Figure 3

Pharmacologic and lentiviral SMO inhibition inhibits downstream Hh signaling in CP-CML cells.

(A) Expression of Gli1 in total BM cells, BM MPP and LTHSC subpopulations and in BM stromal cells from Bcr-Abl-expressing mice (n = 8 per arm) treated with LDE225, nilotinib, LDE225 + nilotinib or vehicle alone for 5 days. Results represent the mean ± SEM for multiple samples. (B) Expression of GLI1 following 72h exposure to LDE225 in CD34⁺ CP-CML cells (n = 7).
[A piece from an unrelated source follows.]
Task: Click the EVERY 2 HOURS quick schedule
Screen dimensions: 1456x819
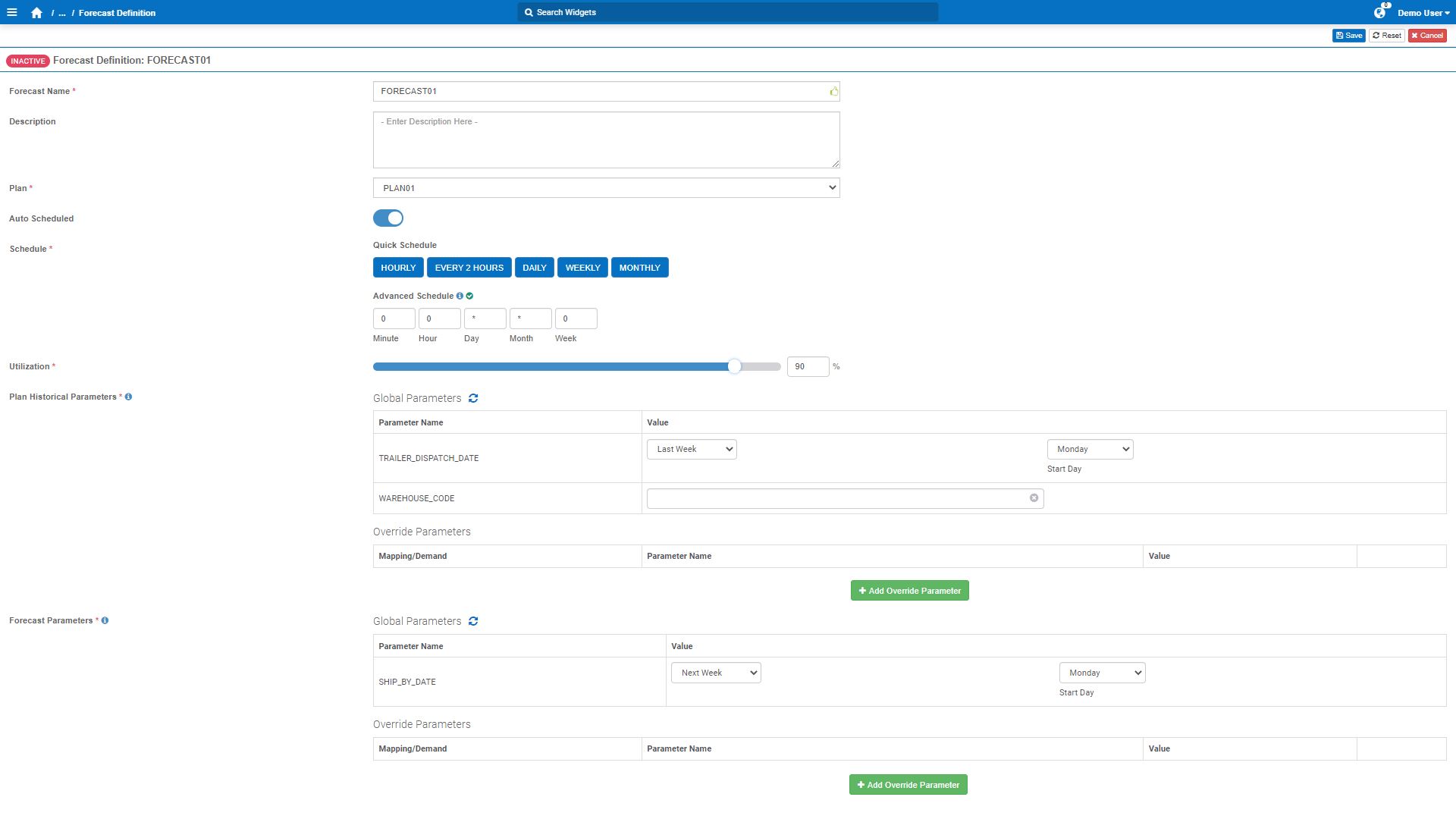Action: (469, 268)
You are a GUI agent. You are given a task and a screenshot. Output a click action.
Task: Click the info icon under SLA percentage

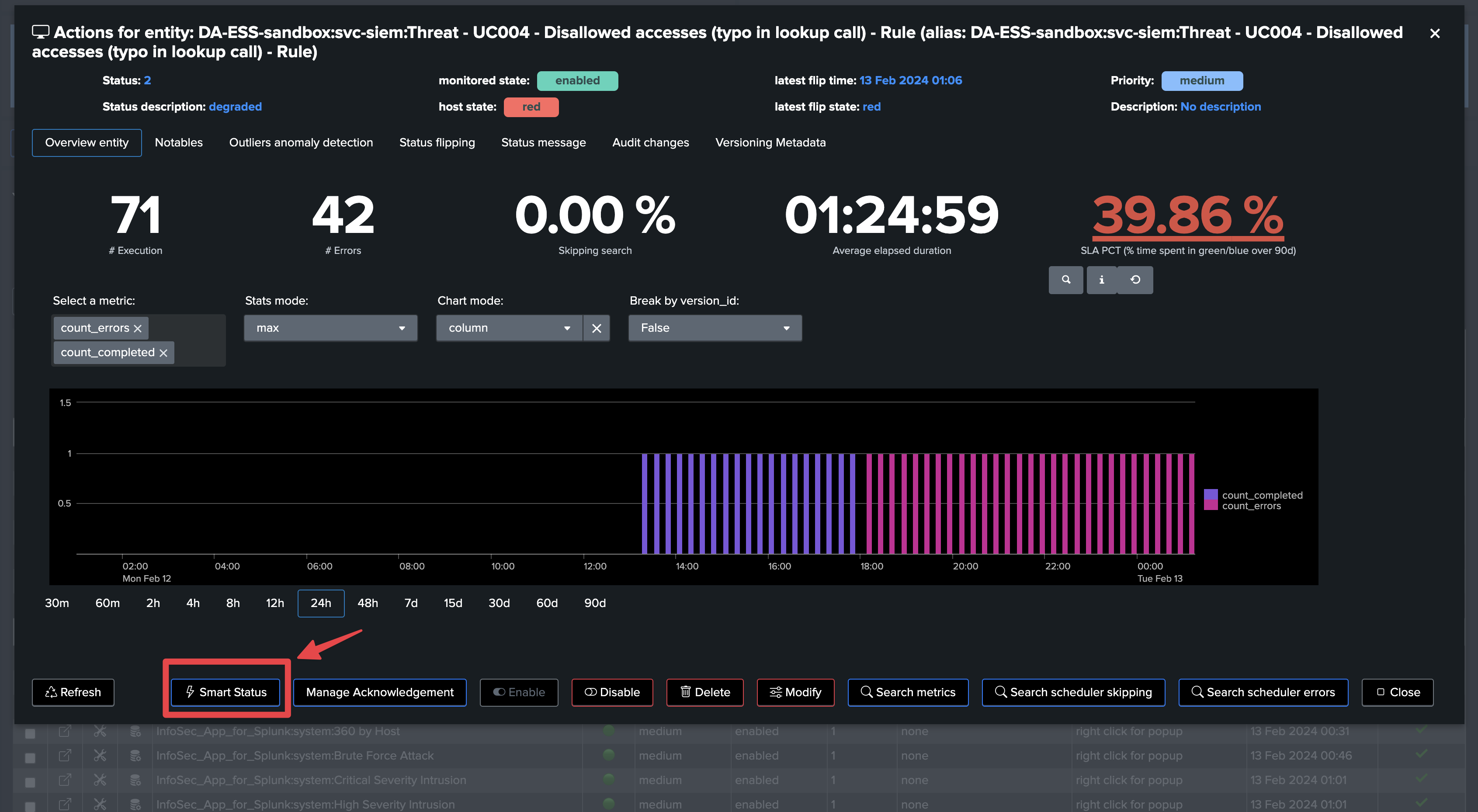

Results represent the mean ± SEM for multiple samples. (C,D) Expression of targets and mediators of Hh signaling in CD34⁺ CP-CML cells following shRNA mediated SMO KD; (C) Representative flow cytometry histogram demonstrating comparative transfection efficiency of lentiviral vector containing GFP-SMO KD shRNA or GFP-Scram shRNA compared to untransfected cells. (D) Expression of SMO (Di), GLI1 (Dii) and the Hh pathway inhibitor GLI3 (Diii) in CD34⁺ CP-CML cells following shRNA mediated SMO KD normalised to GAPDH and compared to the scrambled control. Results shown represent the mean ± SEM for 3 independent transfections of different CD34⁺ CP-CML samples. Significance values; *p < 0.05; **p < 0.01; ***p < 0.005.